=== PROBLEM DETAILS ===
Copy out the data that comes next, character for character, and leave the images aside.

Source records
- - -
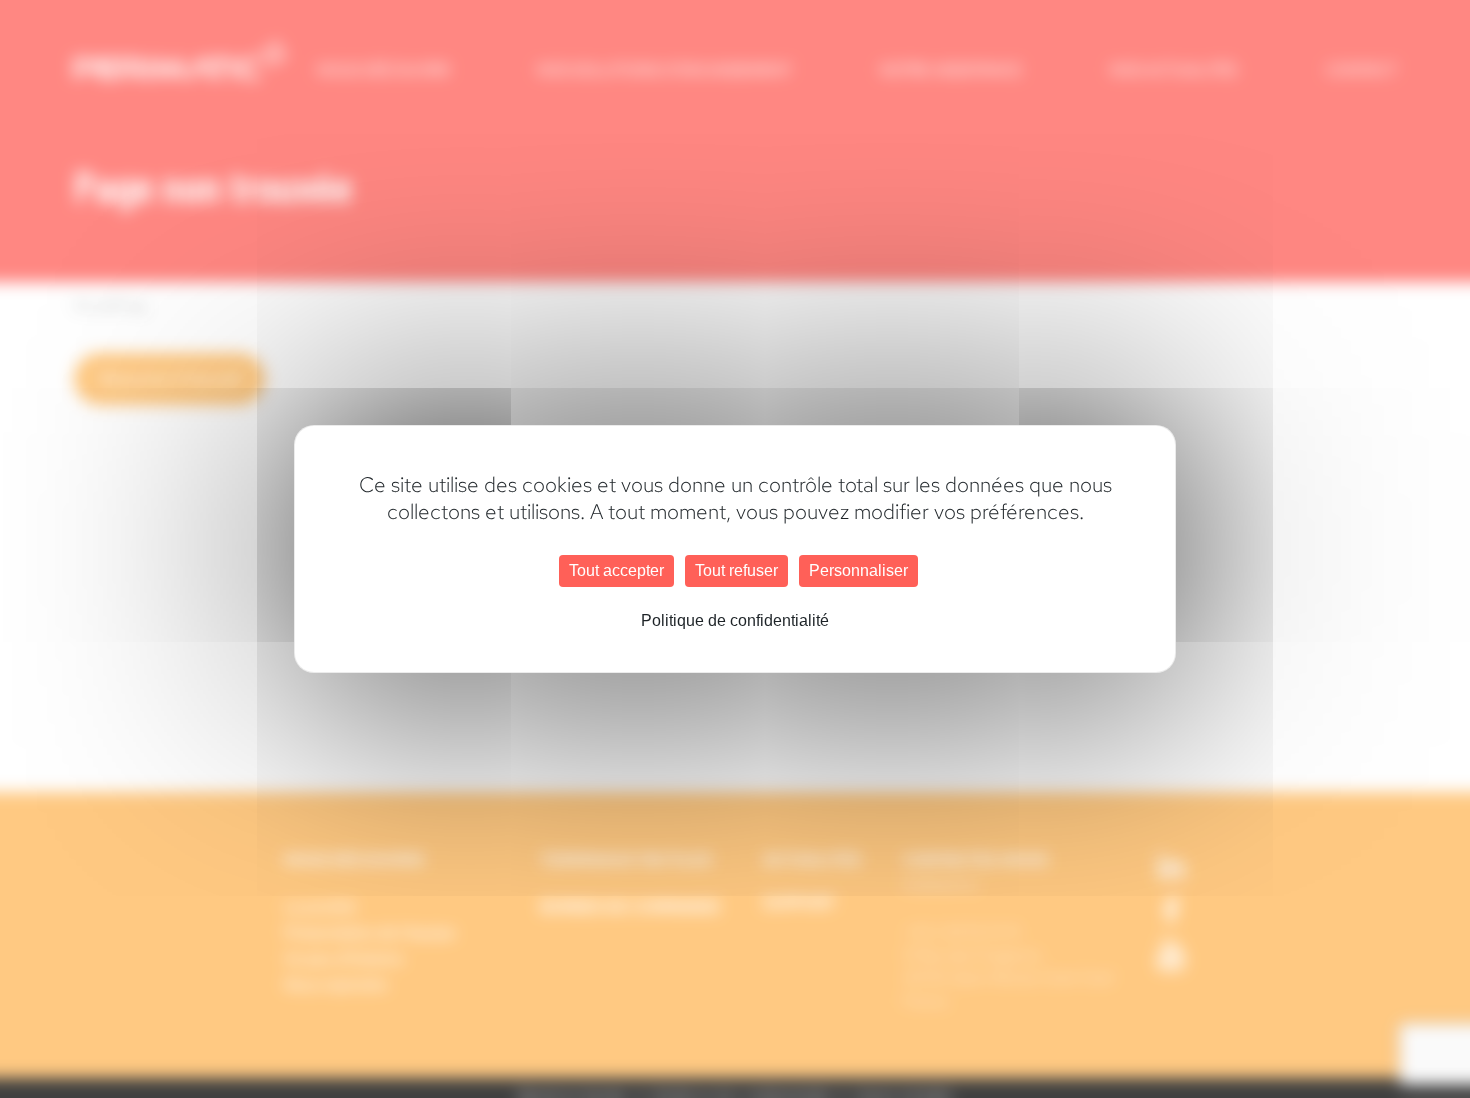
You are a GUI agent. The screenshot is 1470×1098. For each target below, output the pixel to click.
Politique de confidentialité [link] (735, 620)
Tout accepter (616, 570)
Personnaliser (858, 570)
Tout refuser (736, 570)
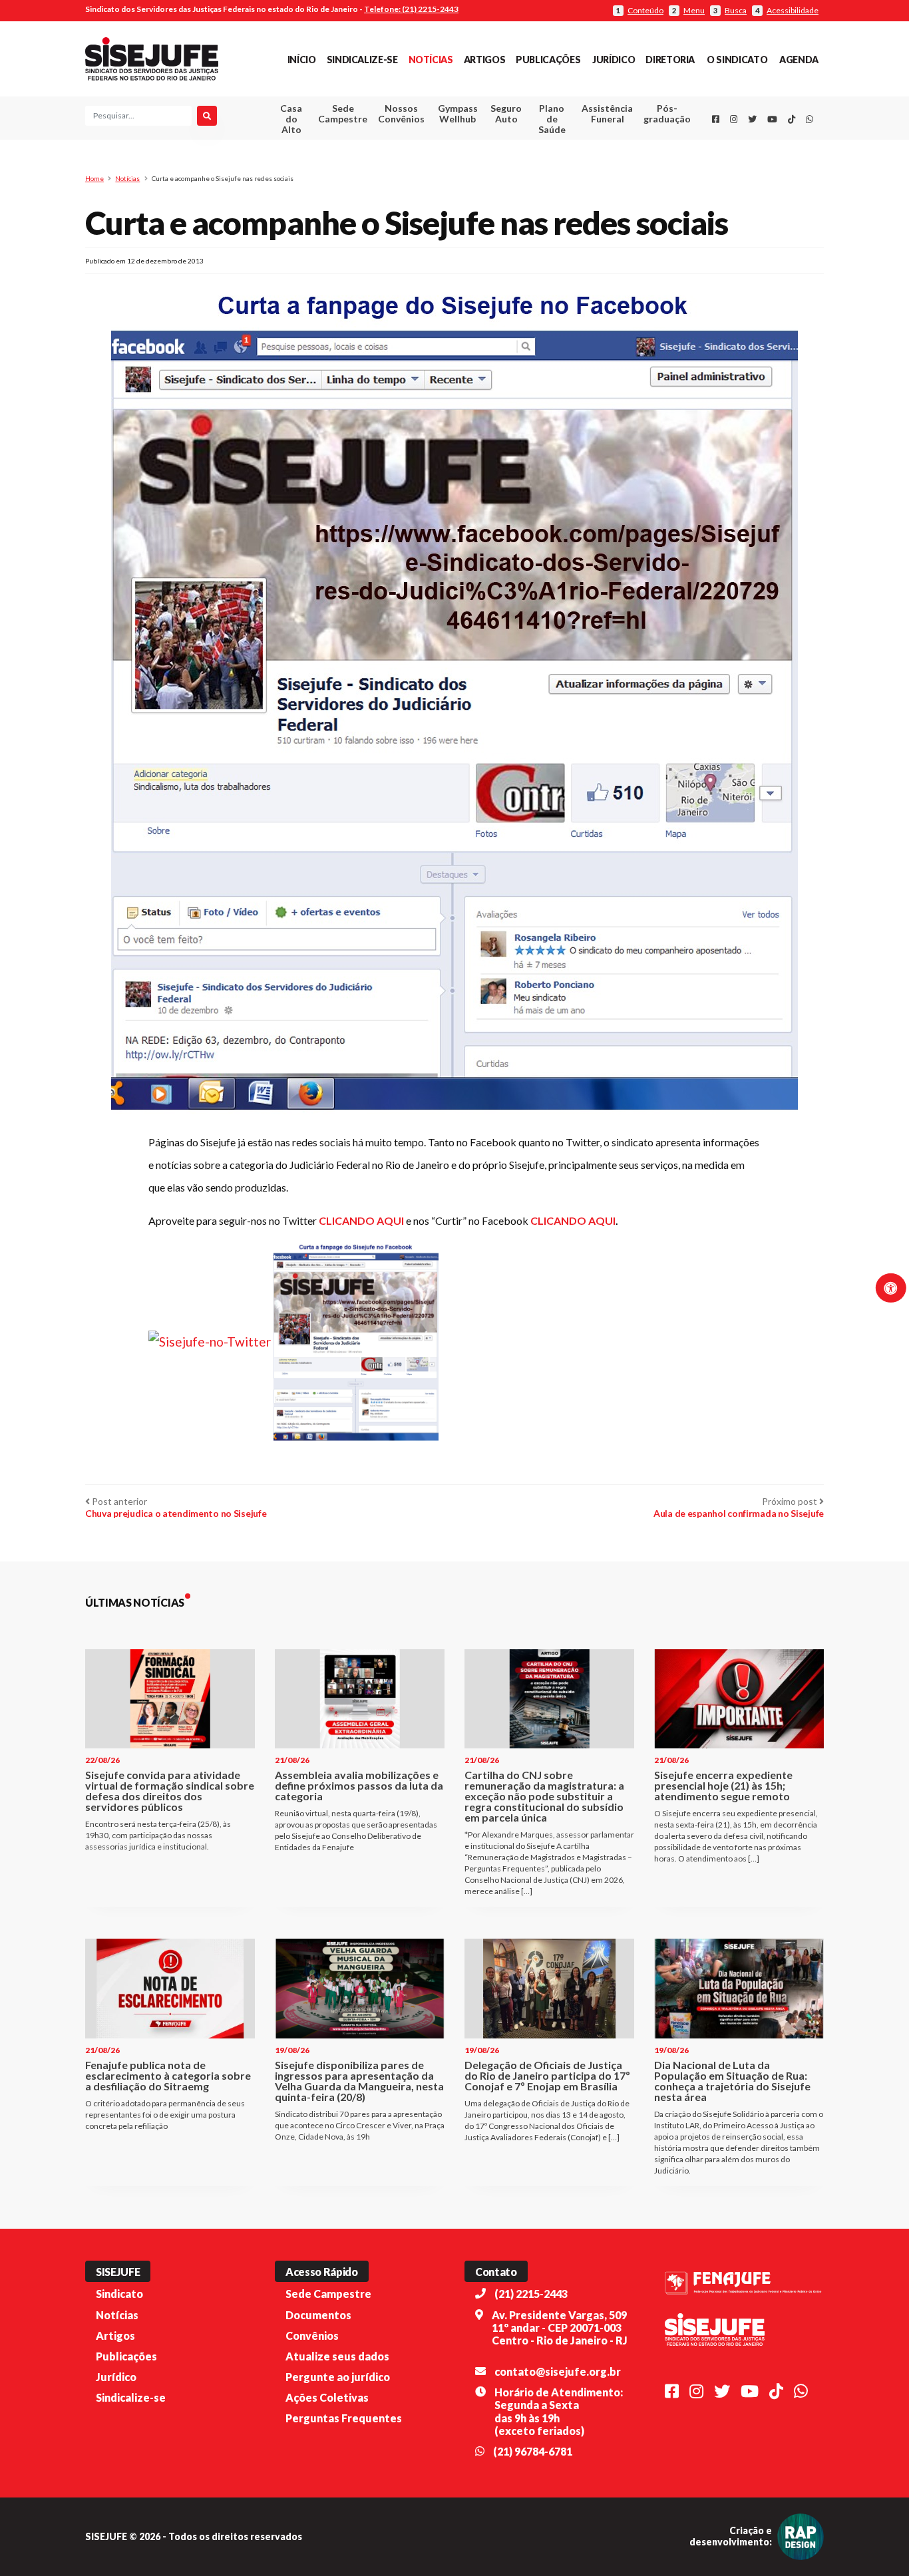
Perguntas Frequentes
- - -
=== ANSWER TO THIS TASK ===
You are a GUI agent. The screenshot is 1470×1098. For each target below, output the pixel to click.
Politique de confidentialité [link] (735, 620)
Tout accepter (616, 570)
Personnaliser (858, 570)
Tout refuser (736, 570)
Perguntas Frequentes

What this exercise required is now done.